| Exercise objective |
Could you copy exactly the lines from the one containing "The height and width of the screenshot is (618, 1568)." through the last line of the records, leaving out every picture?

** Listed records follows **

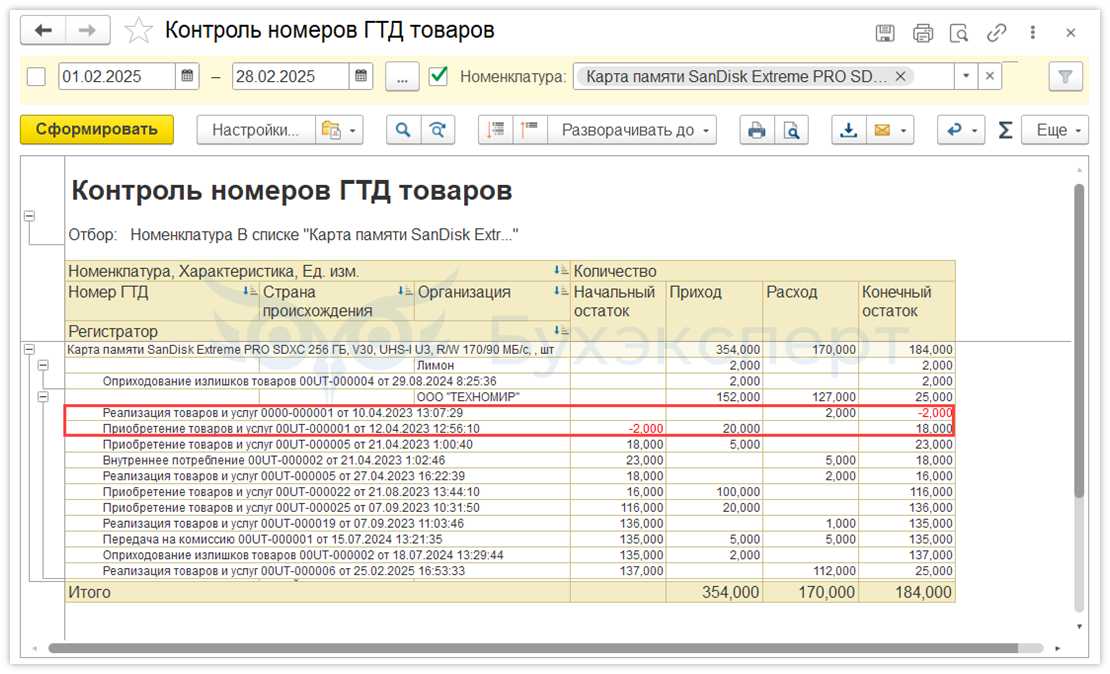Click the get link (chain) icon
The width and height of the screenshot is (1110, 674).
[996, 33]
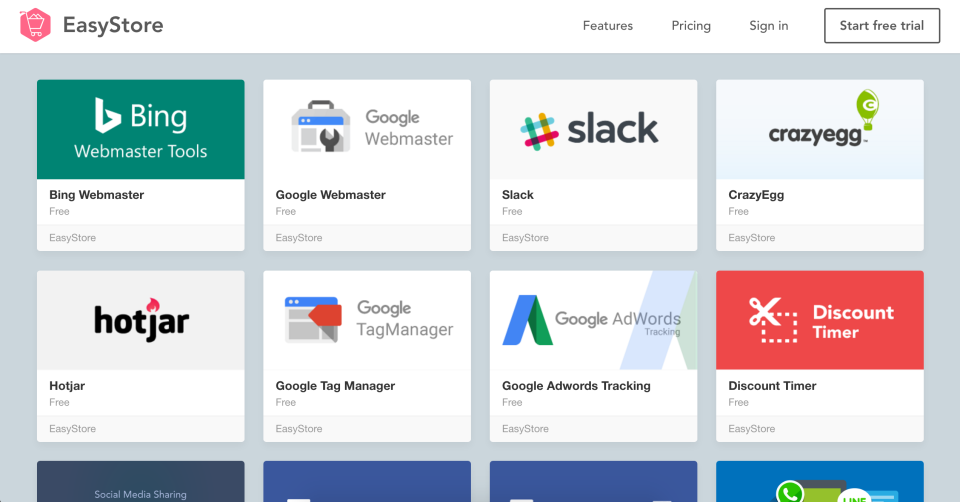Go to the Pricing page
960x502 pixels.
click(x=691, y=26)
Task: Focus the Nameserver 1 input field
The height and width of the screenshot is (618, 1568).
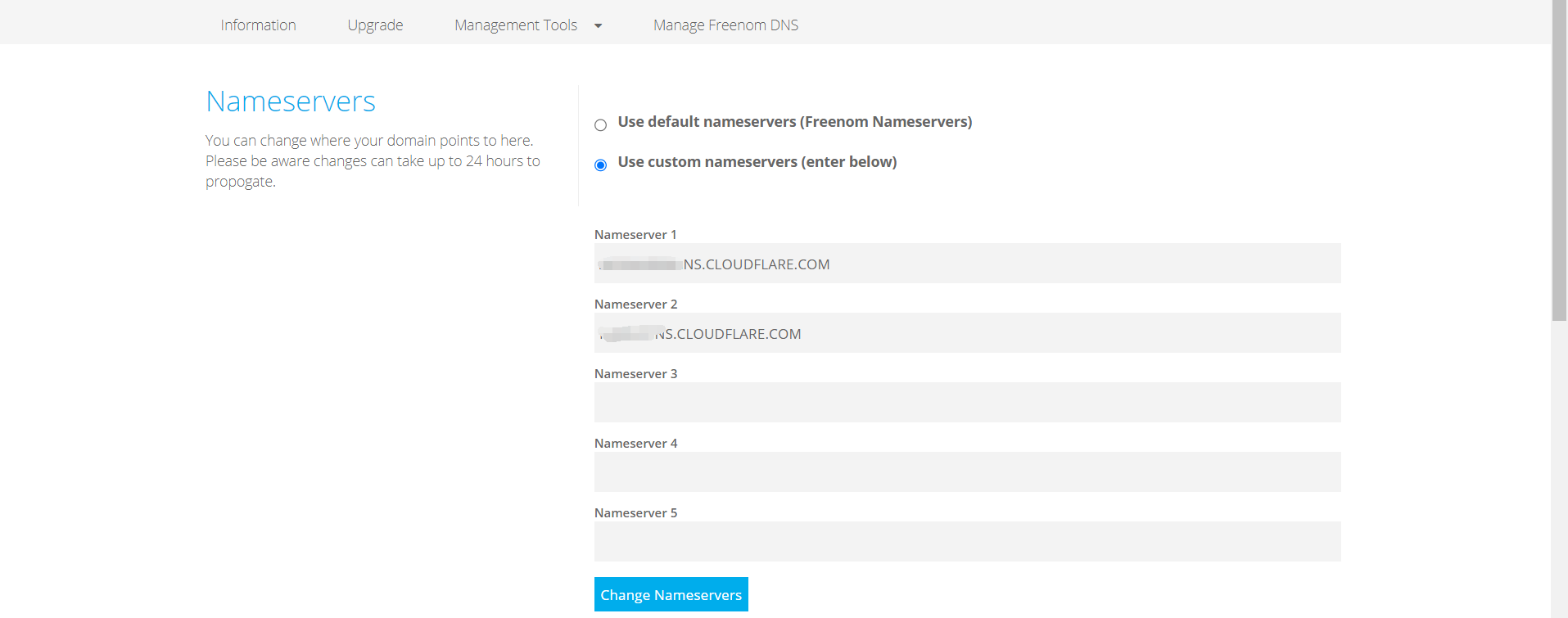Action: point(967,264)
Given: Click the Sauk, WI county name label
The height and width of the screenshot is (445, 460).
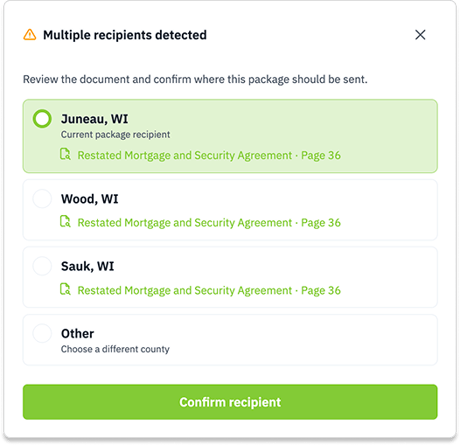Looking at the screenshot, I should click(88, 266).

** End of Listed records **

| Response |
The height and width of the screenshot is (618, 1568).
Action: point(967,264)
Given: Click the Sauk, WI county name label
The height and width of the screenshot is (445, 460).
Looking at the screenshot, I should click(88, 266).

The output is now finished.